Our current reality is far from this ideal. A new report from the expert advisory group that is making recommendations for a Pan-Canadian Health Data Strategy gets to the heart of the problem.
Our existing system is provider-centric. Every provider has a record for each of their patients. And they guard their patient information carefully, sharing cautiously, not wanting to breach privacy laws. Our patient data is not even available to all providers in our circle of care which can lead to time lags in treatment and diagnosis, or at times, tragic consequences.
And as patients, we do not have ready access to our own health data. The limited information that is available to us is often in multiple hospital or other patient portals. Fragmenting our data like this does not support us to manage our own care or to share care responsibilities with family and friends.
This “data gap” became more obvious — and important — during the pandemic. Many of us assume our data is collected across local, regional, national and international bodies to produce reliable evidence about things like vaccine safety, priorities for vaccination roll-out, and how best to respond to emerging variants of concern.
Unfortunately, that’s not the case.
Each jurisdiction has their own way of doing things. They don’t all collect the same data in the same way at the same time. So pulling together a national or even provincial or territorial picture is not easy or quick. As a result, the advice and information provided to the public are not necessarily coherent or timely.
This is not what we need in the middle of a health crisis.

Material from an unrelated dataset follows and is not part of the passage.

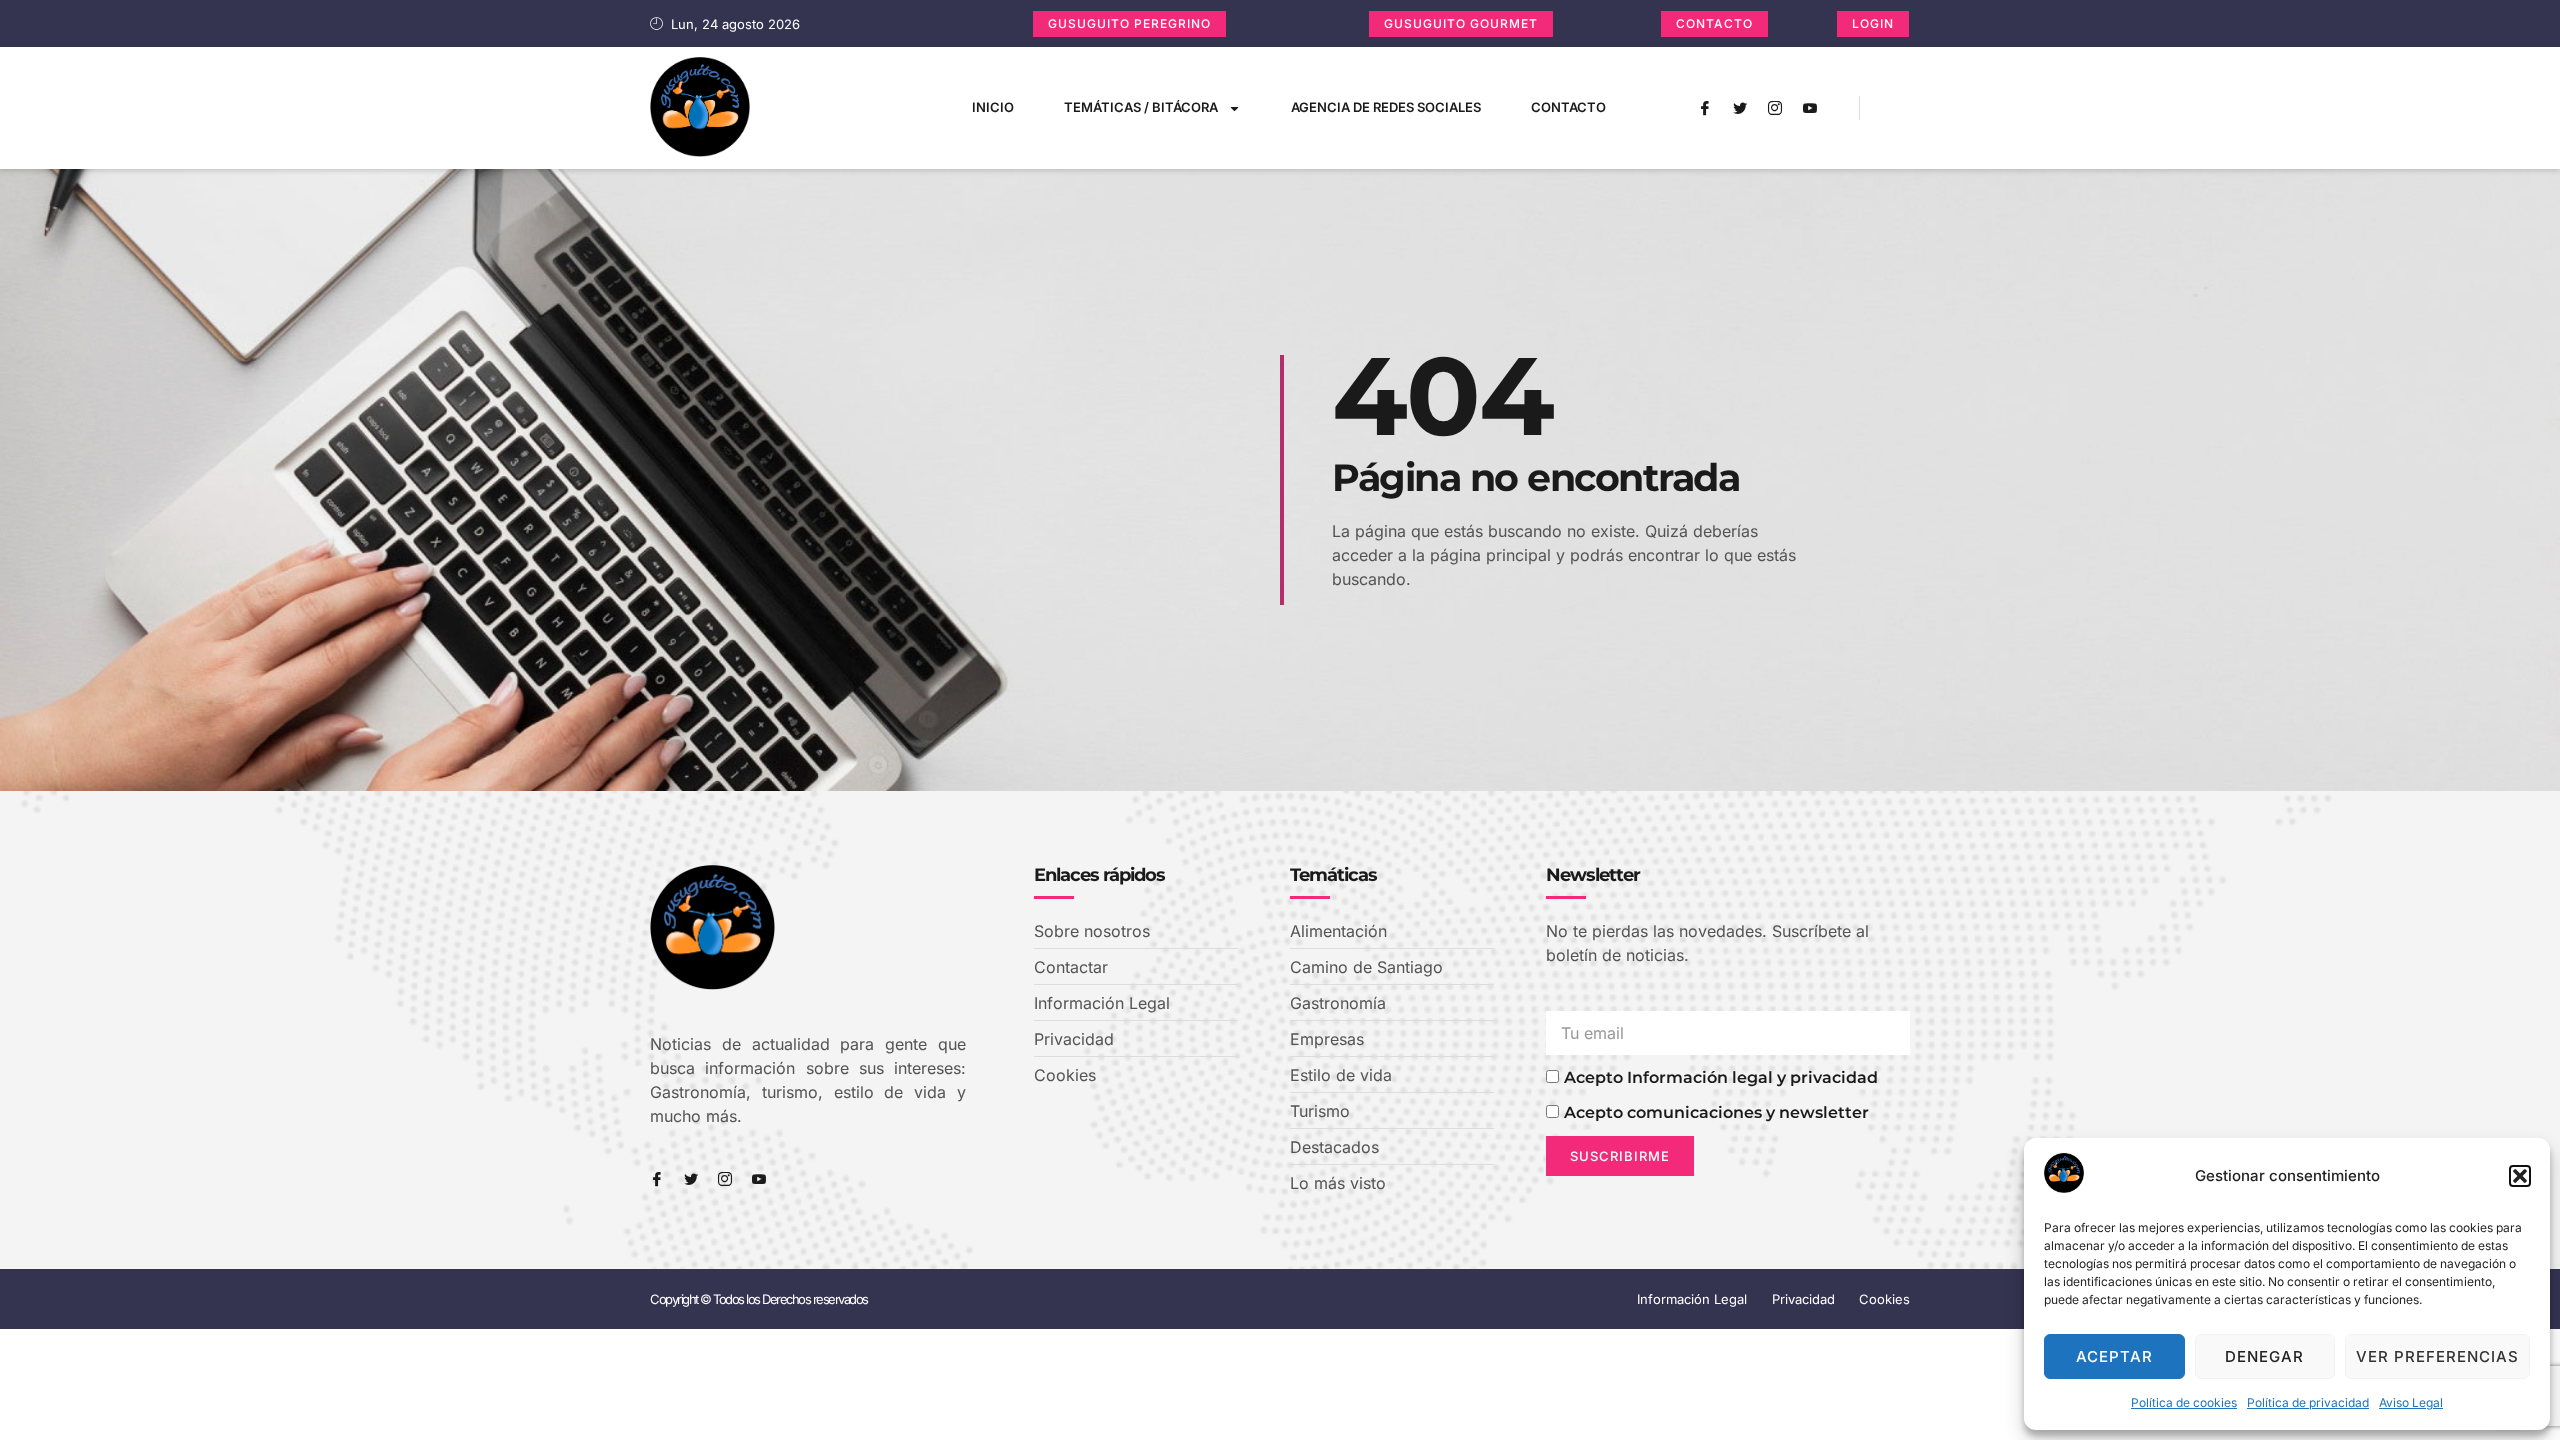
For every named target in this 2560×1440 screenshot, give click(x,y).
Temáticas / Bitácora (1141, 107)
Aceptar (2114, 1356)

While Canada overall has done reasonably well during the pandemic, there are big variations across regions and provinces. COVID-19 hit some communities harder than others, particularly those with people earning lower incomes, with jobs that exposed them to risk of exposure and in housing where distancing was not an option.
Some health regions had clear data on where those most vulnerable to COVID-19 were located and where to target vaccines when the time came — but many did not. The success stories of the pandemic came from regions using robust health data to bring help where and when it was needed most.
COVID-19 makes it clear that governments rely on public trust. It’s important for us to trust governments or we are less likely to follow public health orders or to believe vaccine information.
It is equally important for governments to trust people. They need to trust us by providing clear and complete information. And to trust us to act for the good of the community. Most Canadians want to be proactive in the face of a crisis. We just need to understand what is happening and what to do. This also means involving the public in policies about health data use.
Ultimately, we need to rethink — not rejig — how we manage and use health data. The Pan-Canadian Health Data Strategy report points out a need for a culture shift in health data use. Public input has to be part of the fuel for the transformation to person-centred health care and health data systems.